> **What needs to be done**: In the guest blog post below, copy word for word everything from "Guest Blogger - Professor" down to "Society of Microbiologists.".

Friday, November 19, 2010

Guest Blogger - Professor Mac Lippert

I've asked other members of our Biology Department to write some blog entries to help provide a broader view of our programs. This is from Mac Lippert:

Prof. Mac Lippert at the airport with former students Michelle Miaskiewicz, Jessica Mollmark, and Maggie Holmes as they prepare to fly to Orlando, Florida to present their research posters at the annual conference of the American Society of Microbiologists.

I've been a member of the Biology Department at Saint Mike's since 2000. My upper-level teaching responsibilities are Genetics and Microbiology. In addition, I teach another course: General Biology, Biological Reading & Writing, or Senior Seminar. Our department chair, Doug Facey, has asked me to contribute some guest blogs, so I decided to blog about research students that I've had the pleasure of mentoring in the past and currently. I will focus on students attending scientific conferences where they presented results from their summer and/or academic year research projects. Today, I'm introducing myself and this series of guest blogs that will show up here on Doug's blog site. I first performed research as an undergraduate researcher with Jim Gentile at Hope College. Jim inspired me to become a college professor. I explored the activation of non-mutagenic chemicals into mutagens by an algal species, Selenastrum capricornutum. I took over the project from a senior who graduated the year before, Tim Shafer; another student, Pete Johnson, took over the project when I graduated. Jim wrote a paper describing our work which was published in the Bulletin of Environmental Contamination and Toxicology in 1990, volume 44, pages 729-736. The article is titled, 'Activation of chemical promutagens by Selenastrum capricornutum in the plant cell/microbe coincubation assay'. I presented my research results at a national scientific conference, the Annual Meeting of the Environmental Mutagen Society, which was held in San Francisco in 1987. Now I mentor undergraduates performing independent research projects. Rather than algae, we use yeast as our experimental organism, but I'm still interested in mutations. In future blogs, I'll introduce you to some of my students who have had the opportunity to perform research and attend scientific conferences.

> **Records shown**:
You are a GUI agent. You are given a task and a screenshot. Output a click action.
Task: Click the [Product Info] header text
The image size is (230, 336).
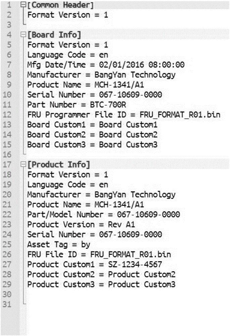(59, 165)
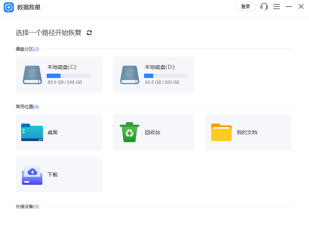Open the 我的文档 recovery location
Image resolution: width=309 pixels, height=234 pixels.
tap(248, 132)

> **Completed exercise**:
Guest Blogger - Professor Mac Lippert

I've asked other members of our Biology Department to write some blog entries to help provide a broader view of our programs. This is from Mac Lippert:

Prof. Mac Lippert at the airport with former students Michelle Miaskiewicz, Jessica Mollmark, and Maggie Holmes as they prepare to fly to Orlando, Florida to present their research posters at the annual conference of the American Society of Microbiologists.